▸ **What you are asked to do**
The reply should hold nothing except the lines from the one with "Instruction: Enable the Lens Blur checkbox" through the end of the entries, duplicated exactly and with no pictures.

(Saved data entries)
····················
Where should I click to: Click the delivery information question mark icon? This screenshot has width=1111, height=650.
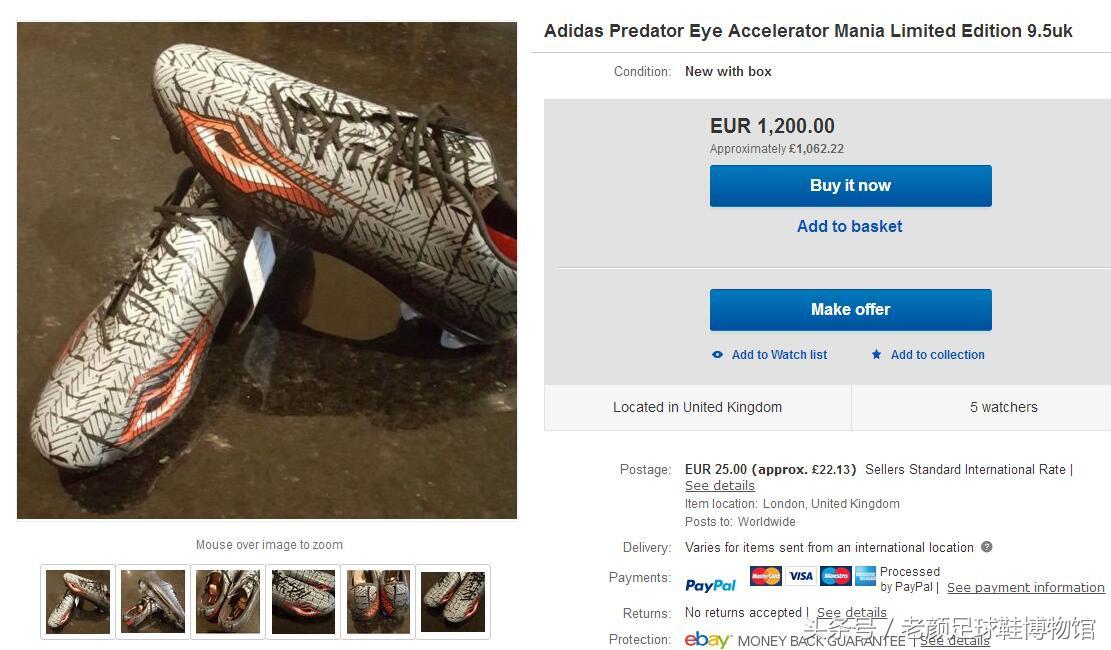987,547
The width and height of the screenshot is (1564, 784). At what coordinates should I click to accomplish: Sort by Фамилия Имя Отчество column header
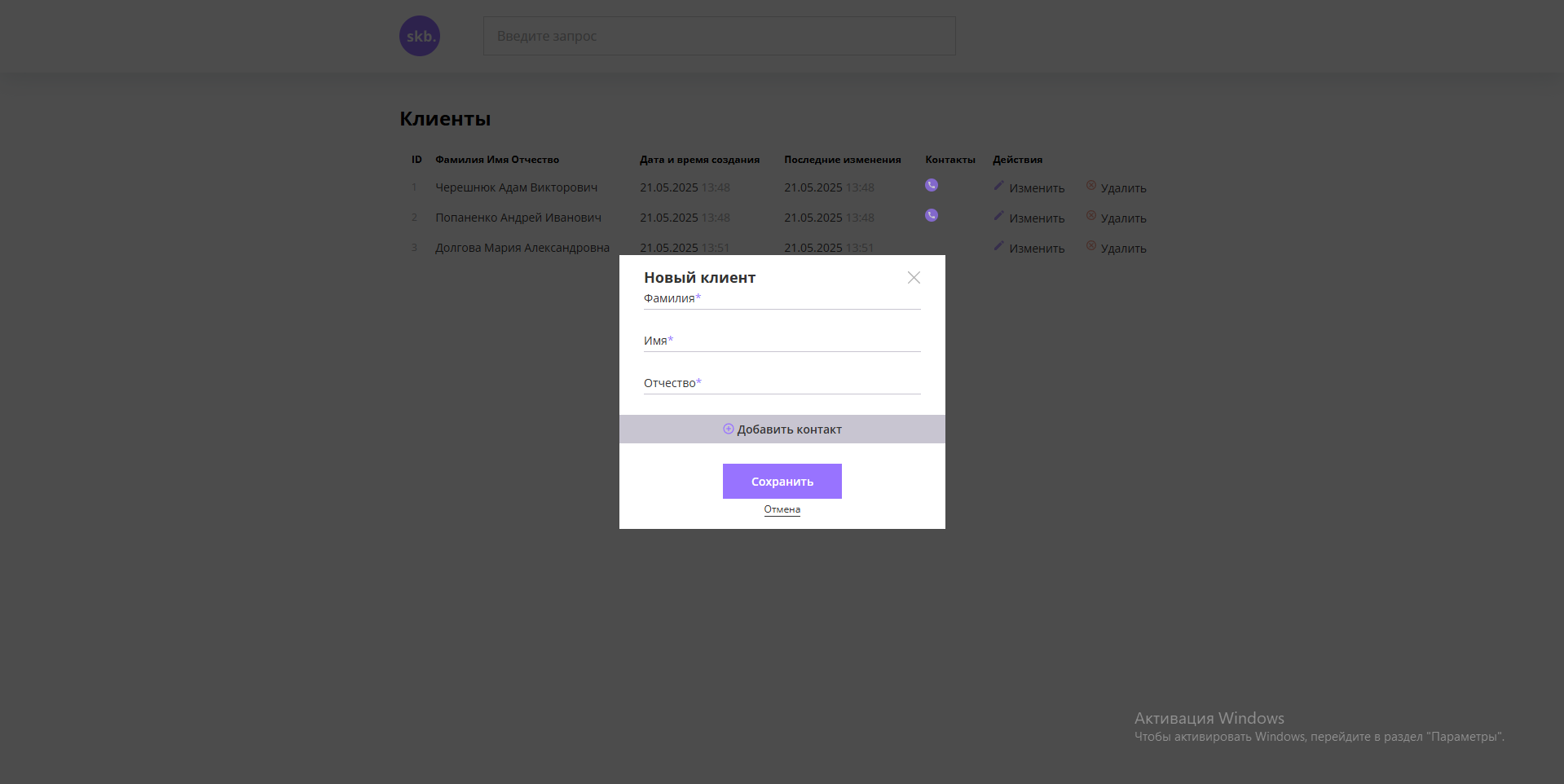click(x=497, y=160)
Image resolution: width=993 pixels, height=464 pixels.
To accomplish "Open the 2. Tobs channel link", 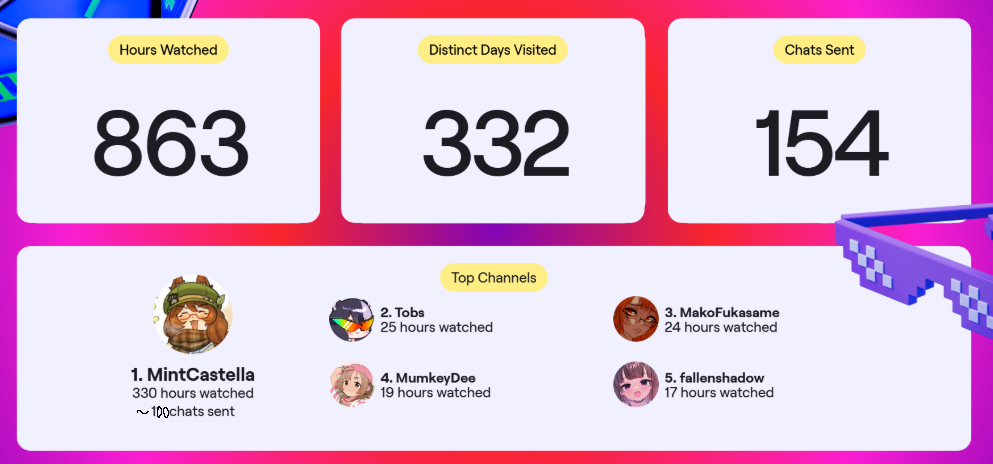I will click(x=403, y=313).
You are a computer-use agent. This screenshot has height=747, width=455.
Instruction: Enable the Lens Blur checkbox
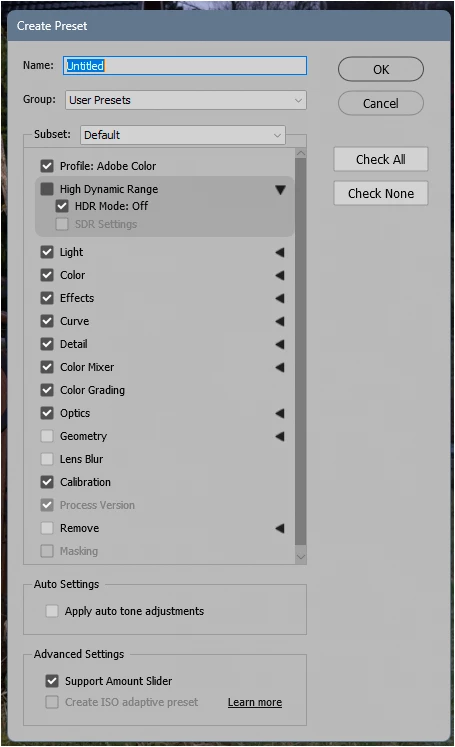[x=47, y=459]
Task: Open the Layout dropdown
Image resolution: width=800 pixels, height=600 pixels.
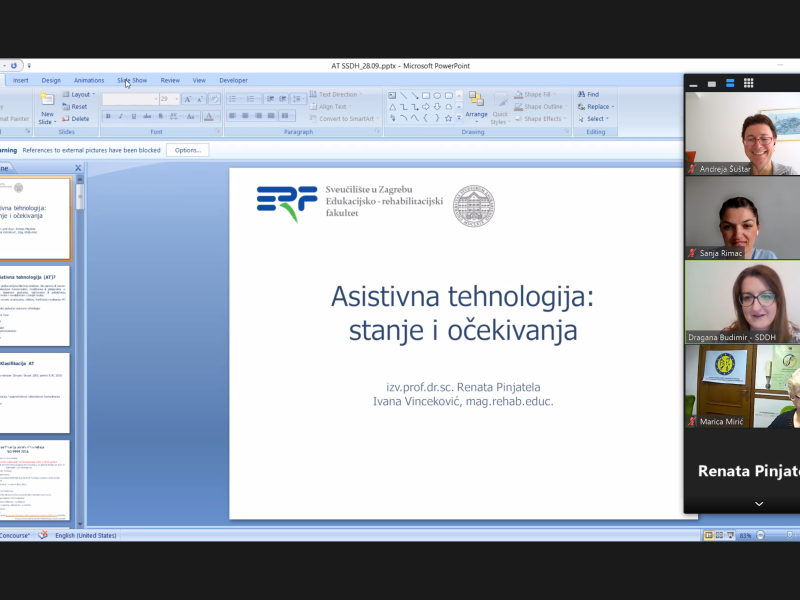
····················
▸ **Answer to this task**
Instruction: Enable the Lens Blur checkbox
[x=47, y=459]
Task: Open the Layout dropdown
Image resolution: width=800 pixels, height=600 pixels.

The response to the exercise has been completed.